* [WORK INSTRUCTION]
Pictures must not appear in the copy. Reproduce exactly, and only, the lines from the one with "Task: Open PDRN" through the end of the data below.
[[ DATA TO EXAMINE open ]]
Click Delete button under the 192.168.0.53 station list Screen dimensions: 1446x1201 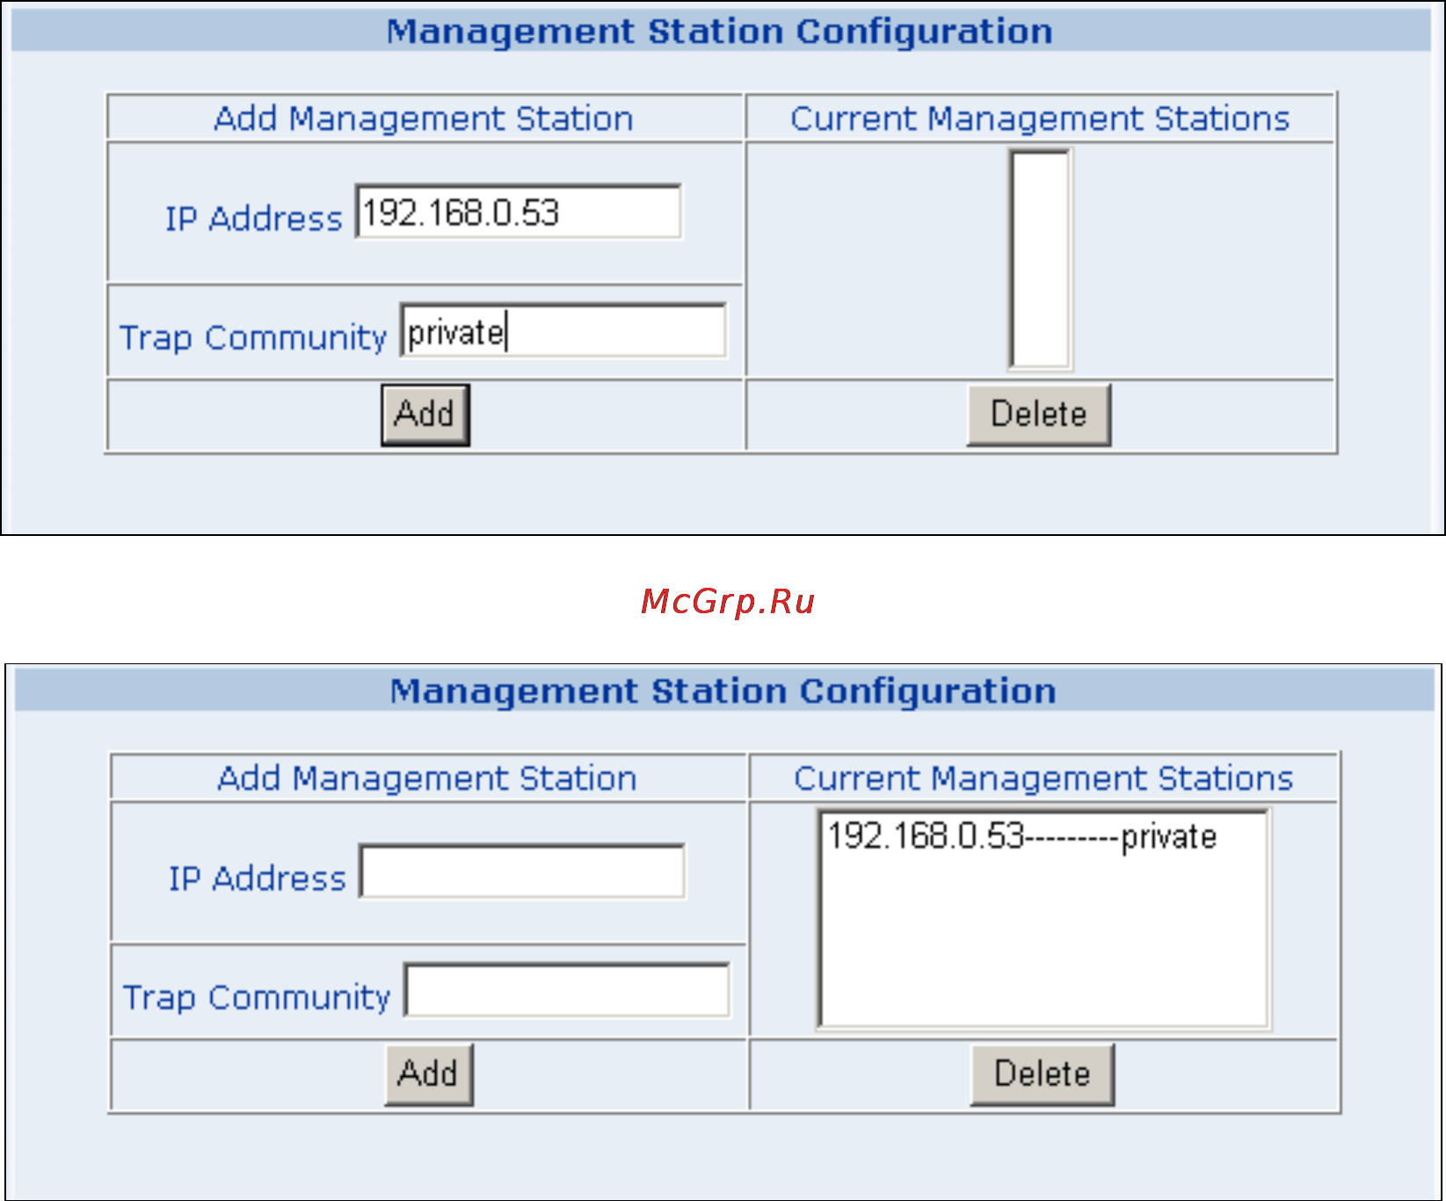(x=1043, y=1074)
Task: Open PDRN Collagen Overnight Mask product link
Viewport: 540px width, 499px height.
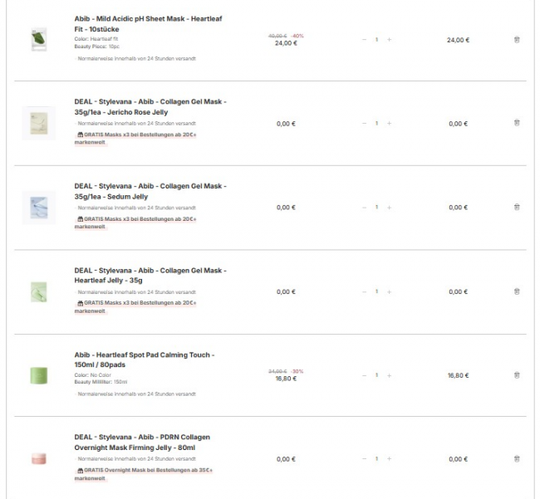Action: [141, 442]
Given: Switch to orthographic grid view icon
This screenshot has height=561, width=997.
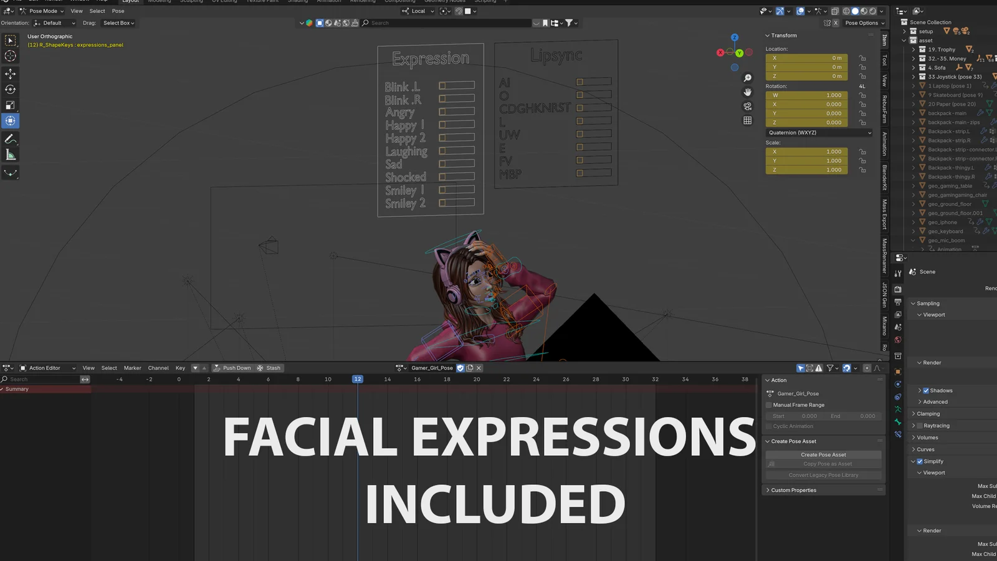Looking at the screenshot, I should point(747,120).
[[ DATA TO EXAMINE closed ]]
* [WORKED SOLUTION]
Task: Open PDRN Collagen Overnight Mask product link
Viewport: 540px width, 499px height.
Action: [141, 442]
Given: Switch to orthographic grid view icon
This screenshot has height=561, width=997.
Looking at the screenshot, I should point(747,120).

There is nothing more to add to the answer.